She spouted all sorts of nonsense on a fairly regular basis; Ulquiorra had become used to both the whimsical and inane sides of the way she looked at the world. Under other circumstances, he might have called her ridiculous for proposing to hold a birthday party, of all things, for him, but her face had been so determined. There had been that slight knot of tension between her brows, the one that showed up whenever she felt especially motivated to do something, and he had found himself unable to speak the words that would have so easily dismissed that absurd idea.

So now the thought had sunk into his mind, turned over and analyzed from every angle. It was not so much the idea of a birthday party that puzzled him – he had long ago accepted that humans had strange rituals and he would just have to stop questioning them – but that she would want to do something of that significance for him. No sooner had she made the statement than her landlord had called to her about maintenance of some sort, and she had been forced to hurry off with only a jumbled comment about texting him soon, leaving him with her words ringing in his head.

All through the walk back to his apartment, he had considered the absurdity of this situation. A year ago he had been a hollow. He had held a high rank, and wielded considerable power, and had governed his existence by rules that were black and white. Surviving there had been brutal and grim, but it had been simple in its straightforwardness, the lack of subtlety about the motives and ambitions of every other individual. It was what it was. There had been orders to carry out, coldly, calculatedly, and that had been it. There had been no purposes besides those handed to him.

And now he was trying to sleep in the one small bedroom of his apartment, mulling over the offer of a birthday party that had been made to him by a young human woman. Everything was so drastically different now than everything he had known, but regardless of the useless flamboyance and irritating busyness of all the humans crammed around him, he was unable to go back to the logic that would have driven him from this place. He found that there were times in those quiet moments, like when they had stood in front of her apartment after she had made her declaration, that there was a flood of warmth in the space of his chest that, for years upon years, had only been filled with cold. She called it happiness.

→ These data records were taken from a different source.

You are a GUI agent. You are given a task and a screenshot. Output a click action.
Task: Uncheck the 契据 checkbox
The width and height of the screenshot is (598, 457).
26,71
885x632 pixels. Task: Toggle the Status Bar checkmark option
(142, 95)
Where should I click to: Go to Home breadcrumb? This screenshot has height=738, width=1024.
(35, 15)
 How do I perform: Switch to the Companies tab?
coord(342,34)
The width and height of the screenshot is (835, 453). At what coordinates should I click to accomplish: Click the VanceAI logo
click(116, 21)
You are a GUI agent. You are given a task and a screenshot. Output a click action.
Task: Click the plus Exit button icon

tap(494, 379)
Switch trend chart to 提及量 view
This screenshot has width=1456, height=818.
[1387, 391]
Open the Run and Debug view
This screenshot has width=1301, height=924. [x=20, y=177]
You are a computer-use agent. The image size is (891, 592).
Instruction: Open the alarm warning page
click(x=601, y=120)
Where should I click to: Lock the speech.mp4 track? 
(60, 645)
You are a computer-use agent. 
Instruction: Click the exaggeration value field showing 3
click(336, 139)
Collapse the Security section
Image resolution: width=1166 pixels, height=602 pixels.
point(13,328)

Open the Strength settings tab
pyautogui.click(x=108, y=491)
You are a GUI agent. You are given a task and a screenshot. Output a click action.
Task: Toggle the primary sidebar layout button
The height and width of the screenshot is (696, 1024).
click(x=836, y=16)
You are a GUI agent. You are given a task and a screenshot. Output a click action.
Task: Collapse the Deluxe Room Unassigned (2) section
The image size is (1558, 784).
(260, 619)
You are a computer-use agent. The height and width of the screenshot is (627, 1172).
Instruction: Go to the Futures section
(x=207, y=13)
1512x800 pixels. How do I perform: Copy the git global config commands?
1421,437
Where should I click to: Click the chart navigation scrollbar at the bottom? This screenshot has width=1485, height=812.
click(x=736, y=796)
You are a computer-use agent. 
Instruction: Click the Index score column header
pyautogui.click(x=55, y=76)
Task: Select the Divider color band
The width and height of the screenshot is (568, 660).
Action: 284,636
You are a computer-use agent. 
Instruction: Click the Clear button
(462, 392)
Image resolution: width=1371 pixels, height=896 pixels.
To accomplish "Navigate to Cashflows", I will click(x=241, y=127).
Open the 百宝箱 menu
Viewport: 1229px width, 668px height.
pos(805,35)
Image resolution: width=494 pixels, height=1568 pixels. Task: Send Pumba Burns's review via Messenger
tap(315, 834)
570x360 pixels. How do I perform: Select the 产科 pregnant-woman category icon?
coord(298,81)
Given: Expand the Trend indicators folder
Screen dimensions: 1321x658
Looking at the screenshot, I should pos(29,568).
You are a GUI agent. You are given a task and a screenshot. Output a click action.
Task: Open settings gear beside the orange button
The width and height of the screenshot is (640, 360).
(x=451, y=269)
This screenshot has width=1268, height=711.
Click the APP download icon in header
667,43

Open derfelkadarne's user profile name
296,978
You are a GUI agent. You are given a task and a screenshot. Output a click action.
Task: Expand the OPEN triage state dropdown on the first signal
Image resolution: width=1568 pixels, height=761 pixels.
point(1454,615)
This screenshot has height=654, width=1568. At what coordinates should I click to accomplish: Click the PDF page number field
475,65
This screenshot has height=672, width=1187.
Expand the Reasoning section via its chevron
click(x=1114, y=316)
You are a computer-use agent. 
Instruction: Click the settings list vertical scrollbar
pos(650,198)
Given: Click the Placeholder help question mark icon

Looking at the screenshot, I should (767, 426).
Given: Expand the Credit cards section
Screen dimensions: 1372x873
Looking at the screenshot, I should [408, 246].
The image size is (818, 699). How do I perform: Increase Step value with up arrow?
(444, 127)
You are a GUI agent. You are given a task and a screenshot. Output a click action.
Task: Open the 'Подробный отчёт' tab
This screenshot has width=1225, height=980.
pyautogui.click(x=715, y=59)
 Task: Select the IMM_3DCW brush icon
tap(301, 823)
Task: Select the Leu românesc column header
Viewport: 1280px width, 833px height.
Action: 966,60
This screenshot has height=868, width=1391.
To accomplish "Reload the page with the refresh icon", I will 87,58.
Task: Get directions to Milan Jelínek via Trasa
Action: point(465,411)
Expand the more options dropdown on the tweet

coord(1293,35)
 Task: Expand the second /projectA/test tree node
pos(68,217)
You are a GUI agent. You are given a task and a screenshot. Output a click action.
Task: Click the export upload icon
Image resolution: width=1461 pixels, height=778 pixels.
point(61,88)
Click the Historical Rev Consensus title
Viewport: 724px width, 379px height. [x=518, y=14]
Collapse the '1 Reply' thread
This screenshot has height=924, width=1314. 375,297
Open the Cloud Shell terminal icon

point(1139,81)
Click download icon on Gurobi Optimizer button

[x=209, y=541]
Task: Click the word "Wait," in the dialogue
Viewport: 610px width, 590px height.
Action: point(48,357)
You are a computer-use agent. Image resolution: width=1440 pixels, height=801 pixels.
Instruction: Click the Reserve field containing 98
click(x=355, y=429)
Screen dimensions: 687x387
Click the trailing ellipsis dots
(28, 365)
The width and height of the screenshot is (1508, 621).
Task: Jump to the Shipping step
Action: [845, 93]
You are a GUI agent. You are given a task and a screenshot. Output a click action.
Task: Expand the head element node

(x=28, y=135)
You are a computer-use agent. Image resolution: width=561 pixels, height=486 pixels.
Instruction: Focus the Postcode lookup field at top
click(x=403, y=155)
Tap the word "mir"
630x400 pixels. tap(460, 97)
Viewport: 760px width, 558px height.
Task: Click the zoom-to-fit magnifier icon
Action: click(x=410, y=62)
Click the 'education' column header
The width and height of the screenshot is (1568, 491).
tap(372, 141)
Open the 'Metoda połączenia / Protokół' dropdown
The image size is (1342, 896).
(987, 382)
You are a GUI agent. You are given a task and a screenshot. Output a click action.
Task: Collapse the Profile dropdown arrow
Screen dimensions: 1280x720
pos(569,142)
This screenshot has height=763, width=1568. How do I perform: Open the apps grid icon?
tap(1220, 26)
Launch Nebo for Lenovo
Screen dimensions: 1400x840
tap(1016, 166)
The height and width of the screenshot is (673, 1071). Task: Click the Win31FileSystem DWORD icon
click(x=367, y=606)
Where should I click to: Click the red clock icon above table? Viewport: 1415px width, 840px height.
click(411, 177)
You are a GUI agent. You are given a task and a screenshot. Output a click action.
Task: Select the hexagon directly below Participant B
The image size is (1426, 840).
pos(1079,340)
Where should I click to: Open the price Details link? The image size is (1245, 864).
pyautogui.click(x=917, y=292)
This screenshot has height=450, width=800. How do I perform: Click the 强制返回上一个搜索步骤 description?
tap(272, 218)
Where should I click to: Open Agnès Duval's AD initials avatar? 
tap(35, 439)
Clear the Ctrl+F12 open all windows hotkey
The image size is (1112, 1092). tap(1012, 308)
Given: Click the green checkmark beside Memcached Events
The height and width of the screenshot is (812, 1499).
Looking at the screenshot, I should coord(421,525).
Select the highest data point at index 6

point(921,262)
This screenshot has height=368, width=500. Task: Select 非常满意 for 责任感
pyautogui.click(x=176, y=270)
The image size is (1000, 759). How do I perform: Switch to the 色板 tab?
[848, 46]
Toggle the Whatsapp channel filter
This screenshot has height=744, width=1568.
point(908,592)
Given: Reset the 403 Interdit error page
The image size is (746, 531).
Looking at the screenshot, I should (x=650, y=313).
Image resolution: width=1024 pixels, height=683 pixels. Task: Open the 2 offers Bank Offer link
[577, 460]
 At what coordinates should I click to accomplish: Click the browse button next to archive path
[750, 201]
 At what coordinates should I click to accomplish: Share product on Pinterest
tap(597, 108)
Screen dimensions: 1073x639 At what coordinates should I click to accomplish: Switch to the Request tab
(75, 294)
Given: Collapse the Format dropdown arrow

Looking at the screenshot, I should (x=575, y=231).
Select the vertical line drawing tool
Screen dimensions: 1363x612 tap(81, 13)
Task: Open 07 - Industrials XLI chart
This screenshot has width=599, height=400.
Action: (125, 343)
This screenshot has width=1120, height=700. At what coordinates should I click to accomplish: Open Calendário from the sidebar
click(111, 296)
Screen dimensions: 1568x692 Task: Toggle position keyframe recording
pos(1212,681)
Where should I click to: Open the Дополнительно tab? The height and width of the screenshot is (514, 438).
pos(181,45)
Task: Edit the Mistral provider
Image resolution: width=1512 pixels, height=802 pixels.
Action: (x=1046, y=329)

Ulquiorra wondered if she was aware of all the things she had done to him, for him, since their paths had first crossed. It was clear that she was not oblivious to everything, but he was certain that she could not truly grasp the little ways her influence had touched him. Things might have been different if she had not been so adamant about supervising his 'introduction to human society', as she put it; there would have been little reason for their paths to cross as frequently as they did if she had not so enthusiastically welcomed his company.

But she had, and so he had spent much of his time with her, at least when he had first come to that world. While it had puzzled him then, that she would choose to even be around him, he found it even more difficult to understand now. Perhaps she had some unnecessary sense of obligation at the beginning, that since she had brought him back she should help him acclimate. He certainly hoped that had not been the case, but at least he would have been able to grasp where she might have gotten that motivation.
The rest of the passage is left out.